Sixty-six patients had hypertension and 33 had prehypertension. Only three patients were normotensive. Fifty patients had FBS between 100 and 125 mg/dL and 39 patients had frank type 2 diabetes. Eighty patients had triglyceride (TG) values >150 mg/dL and 4 among them had values >200 mg/dL. Thirty-one (78%) males had high-density lipoprotein (HDL) of <40 mg/dL and 56 (93%) females had HDL of  <50 mg/dL. Total cholesterol and low-density lipoprotein (LDL) (not included in definition of metabolic syndrome) too were elevated among these patients. Obesity and dyslipidemia were common among female subjects attributable to sedentary lifestyle, whereas impaired glucose tolerance and hypertension were common among male subjects attributable to presence of addicting habits. Incidence of thyroid dysfunction was more common in patients satisfying more than three criteria for metabolic syndrome, in women with waist circumference >88 cm and in patients with diabetes mellitus (Table 4).

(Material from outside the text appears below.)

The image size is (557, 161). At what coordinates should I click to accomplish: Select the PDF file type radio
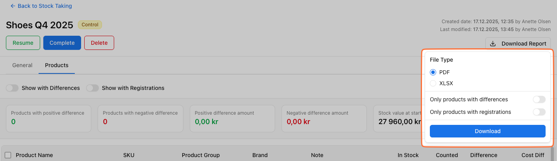tap(433, 72)
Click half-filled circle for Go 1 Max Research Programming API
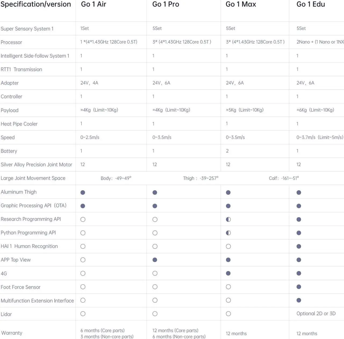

Prevalence of thyroid dysfunction in the form of hypothyroidism was statistically significant (p < 0.0001) in females than in males with 23 out of 60 female and only 7 out of 40 male subjects diagnosed with hypothyroidism (Table 5 and Fig. 1). Hypothyroidism was of subclinical type in 21 (16 females and 5 males) out of these 30 patients. None had hyperthyroidism. Left ventricular ejection fraction (LVEF) (mean ± SD) was lowered to 42.67 ± 6.53 from 49.07 ± 7.48 in presence of thyroid dysfunction in these subjects with metabolic syndrome (p < 0.0001).

Discussion

Metabolic syndrome is a cluster of cardiometabolic risk factors and hypothyroidism is an independent risk factor for cardiovascular disease.5-9 Both share insulin resistance as the central pathophysiologic mechanism. Insulin resistance favors lipolysis causing development of dyslipidemia and impaired glucose tolerance.10 Abdominal obesity further increases insulin resistance by producing inflammatory cytokines like tumor necrosis factor-? (TNF-?) and interleukin-6 (IL-6).11

Adiponectin released by adipose tissue enhances the action of insulin, but is deficient in obese persons.12,13 BMI >25 kg/m2 definitely forms a risk factor for atherogenic dyslipidemia and insulin resistance.14,15 Patients not having frank diabetes at present are prone to develop it in the future. Atherogenic dyslipidemia is reflected in the form of high serum TG, total cholesterol, LDL and low HDL. Studies suggest presence of linear correlation between dyslipidemia (high serum TG and cholesterol) and serum TSH values.16,17 Thyroid hormone affects tissue thermogenesis, erythropoiesis, lipid metabolism, systemic vascular resistance, blood volume, cardiac contractility, heart rate and cardiac output. Any thyroid dysfunction, therefore, alters cardiovascular dynamics significantly. Cardiac output increases 50-300% higher than in normal individuals in hyperthyroidism, whereas it may decrease by
30-50% in hypothyroidism. However, restoration of normal cardiovascular hemodynamics is possible with treatment of thyroid dysfunction.6-8

Present study reiterates that metabolic syndrome and hypothyroidism are both individual as well as combined risk factors for development of disease processes like cardiovascular disease and diabetes mellitus with elderly females comprising the high risk group.

Conclusion

Patients with metabolic syndrome and hypothyroidism (even subclinical) are prone to atherogenic dyslipidemia and cardiovascular events. Early thyroxine replacement can prevent cardiovascular events in these patients. Hence, we recommend routine screening for thyroid dysfunction in females with metabolic syndrome. However, theoretical benefits of thyroxine replacement in subclinical hypothyroidism is to be confirmed by future randomized trials.